Background
Several targeted therapies for cancer have been associated with cardiovascular toxicity. The evidence for this association has not been synthesised systematically, nor has the quality of evidence been considered. We synthesised systematic review evidence of cardiovascular toxicity of individual targeted agents.
Methods
We searched MEDLINE, Embase, and the Cochrane Database of Systematic Reviews for systematic reviews with meta-analyses of cardiovascular outcomes for individual agents published to May 2020. We selected reviews according to prespecified eligibility criteria (PROSPERO CRD42017080014).
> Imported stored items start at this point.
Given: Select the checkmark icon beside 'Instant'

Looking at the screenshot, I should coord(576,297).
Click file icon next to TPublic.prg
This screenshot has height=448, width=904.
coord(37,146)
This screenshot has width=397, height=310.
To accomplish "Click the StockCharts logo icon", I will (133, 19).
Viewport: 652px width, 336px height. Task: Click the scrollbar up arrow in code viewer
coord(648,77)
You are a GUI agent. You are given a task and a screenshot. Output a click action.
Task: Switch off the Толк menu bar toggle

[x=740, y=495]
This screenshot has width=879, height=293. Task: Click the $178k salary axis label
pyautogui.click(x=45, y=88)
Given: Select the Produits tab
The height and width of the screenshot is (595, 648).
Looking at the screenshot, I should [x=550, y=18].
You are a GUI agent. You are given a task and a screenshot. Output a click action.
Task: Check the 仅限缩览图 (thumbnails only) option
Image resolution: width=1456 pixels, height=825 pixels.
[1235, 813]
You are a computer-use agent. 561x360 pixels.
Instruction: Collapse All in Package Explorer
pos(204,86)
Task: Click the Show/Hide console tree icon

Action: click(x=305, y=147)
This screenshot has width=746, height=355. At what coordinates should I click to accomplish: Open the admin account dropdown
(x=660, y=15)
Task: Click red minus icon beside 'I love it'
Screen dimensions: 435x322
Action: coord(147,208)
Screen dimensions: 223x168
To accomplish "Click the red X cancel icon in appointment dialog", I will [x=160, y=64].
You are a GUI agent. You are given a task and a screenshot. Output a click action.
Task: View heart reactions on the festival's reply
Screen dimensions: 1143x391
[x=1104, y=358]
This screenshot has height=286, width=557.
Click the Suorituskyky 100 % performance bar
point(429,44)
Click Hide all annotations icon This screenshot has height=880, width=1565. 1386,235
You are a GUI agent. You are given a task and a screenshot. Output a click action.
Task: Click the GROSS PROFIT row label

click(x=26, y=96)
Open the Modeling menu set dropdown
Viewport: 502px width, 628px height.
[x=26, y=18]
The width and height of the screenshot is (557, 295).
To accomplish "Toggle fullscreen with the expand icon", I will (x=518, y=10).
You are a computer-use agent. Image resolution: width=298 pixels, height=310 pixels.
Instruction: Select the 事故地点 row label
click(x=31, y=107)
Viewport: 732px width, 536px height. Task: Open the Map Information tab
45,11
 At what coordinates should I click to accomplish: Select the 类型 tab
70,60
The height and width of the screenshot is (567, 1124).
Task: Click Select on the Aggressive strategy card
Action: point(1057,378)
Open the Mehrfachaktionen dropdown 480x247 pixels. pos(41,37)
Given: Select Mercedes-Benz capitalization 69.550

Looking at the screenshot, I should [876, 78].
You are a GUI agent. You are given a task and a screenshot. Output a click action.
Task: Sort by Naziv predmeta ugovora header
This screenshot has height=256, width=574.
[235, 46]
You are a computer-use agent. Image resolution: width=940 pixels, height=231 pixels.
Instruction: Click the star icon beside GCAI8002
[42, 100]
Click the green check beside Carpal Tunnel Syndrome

We classified evidence of cardiovascular toxicity as sufficient, probable, possible, or indeterminate for specific cardiovascular outcomes, based on statistical significance, study quality and size.
Results
From 113 systematic reviews, we found at least probable systematic review evidence of cardiovascular toxicity for 18 agents, including: high- and all-grade hypertension for bevacizumab, ramucirumab, axitinib, cediranib, pazopanib, sorafenib, sunitinib, vandetanib, aflibercept, abiraterone and enzalutamide, and all-grade hypertension for nintedanib; high- and all-grade arterial thromboembolism (ATE; includes cardiac and/or cerebral events) for bevacizumab and abiraterone, high-grade ATE for trastuzumab, and all-grade ATE for sorafenib and tamoxifen; high- and all-grade venous thromboembolism (VTE) for lenalidomide and thalidomide, high-grade VTE for cetuximab and panitumumab, and all-grade VTE for bevacizumab; high- and all-grade left ventricular ejection fraction (LVEF) decline or congestive heart failure (CHF) for bevacizumab and trastuzumab, and all-grade LVEF decline/CHF for pazopanib and sunitinib; and all-grade QTc interval prolongation for vandetanib.
Conclusion
Our review provides an accessible summary of the cardiovascular toxicity of targeted therapy to assist clinicians and patients when managing cardiovascular health.